Liberzon [5] gave the conditions of hybrid feedback stabilization of systems with quantized signal under the assumption of the systems being stabilized by a feedback law. De Persis [12] extended Liberzon's [5] results to the problem of stabilizing a nonlinear system by means of quantized output feedback. Gao and Chen [13] presented a new approach to quantized feedback control systems which provided stability and H∞ performance analysis as well as controller synthesis for discrete-time state-feedback control systems with logarithmic quantizers. The most significant feature is the utilization of a quantization dependent Lyapunov function. Ceragioli and De Persis [14] discussed discontinuous stabilization of nonlinear systems with quantized and switching controls, that is, considering the classical problem of stabilizing nonlinear systems in the case of the control laws which take values in a discrete set.

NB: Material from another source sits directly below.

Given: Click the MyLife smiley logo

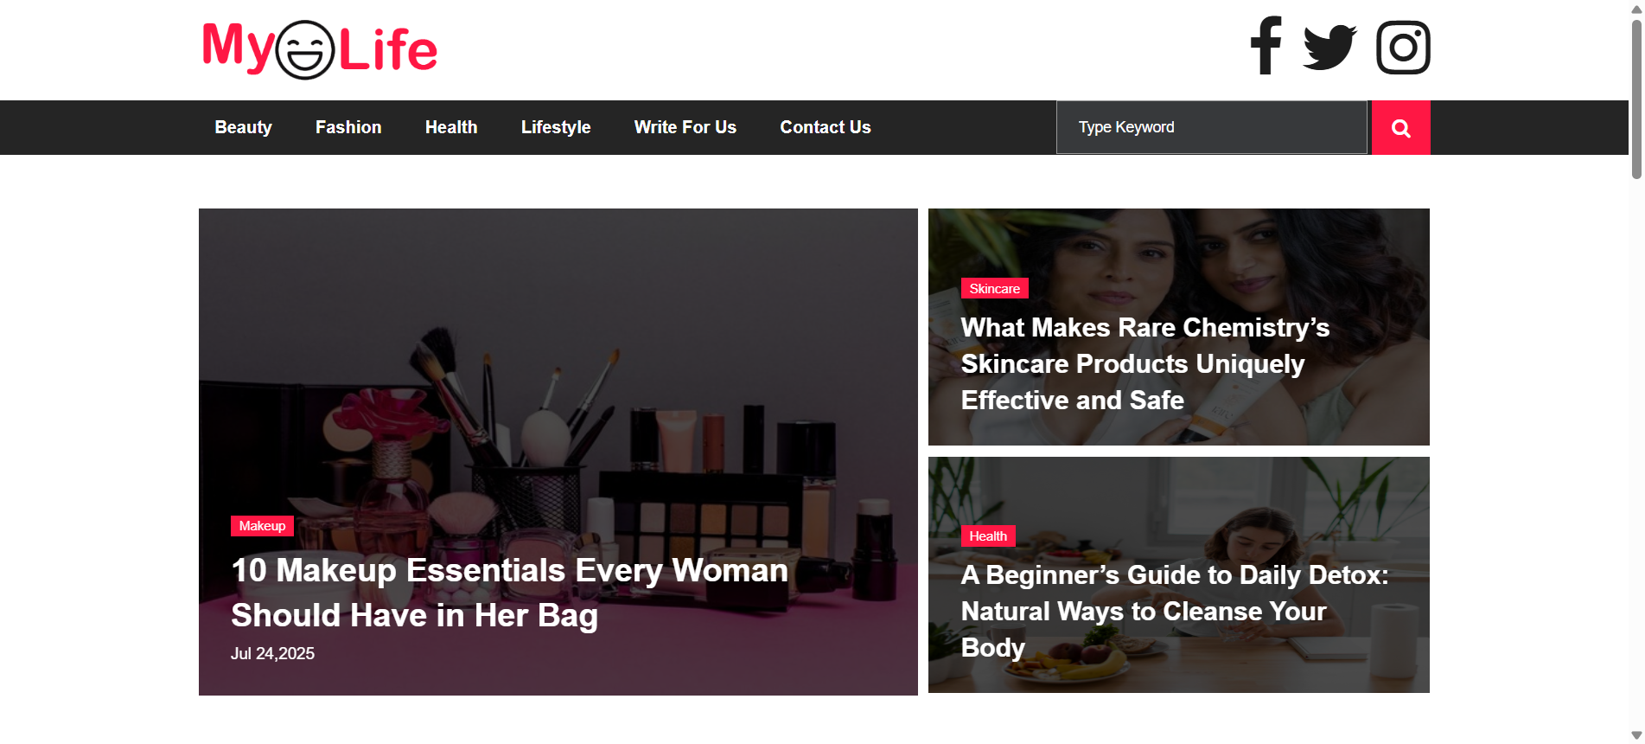Looking at the screenshot, I should click(x=320, y=49).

The well-known Takagi-Sugeno (T-S) fuzzy model (e.g., [15]) has been recognized as a popular and powerful tool in approximating and describing complex nonlinear systems. Thus, over the past ten years, the study of T-S systems has been attracting increasing attention, for instance, see [16–23]. However, so far, the study of fuzzy systems with quantized feedback was rare, for instance, [24]. In this paper, we concentrate on the problem of stabilizing fuzzy nonlinear systems via fuzzy quantized feedback. We extend the results (see, [5]) to a class of T-S fuzzy nonlinear systems with general types of quantizers affecting the state of the system. New results on the stabilization of fuzzy nonlinear systems are obtained by choosing appropriately quantized strategies and applying the Lyapunov function approach.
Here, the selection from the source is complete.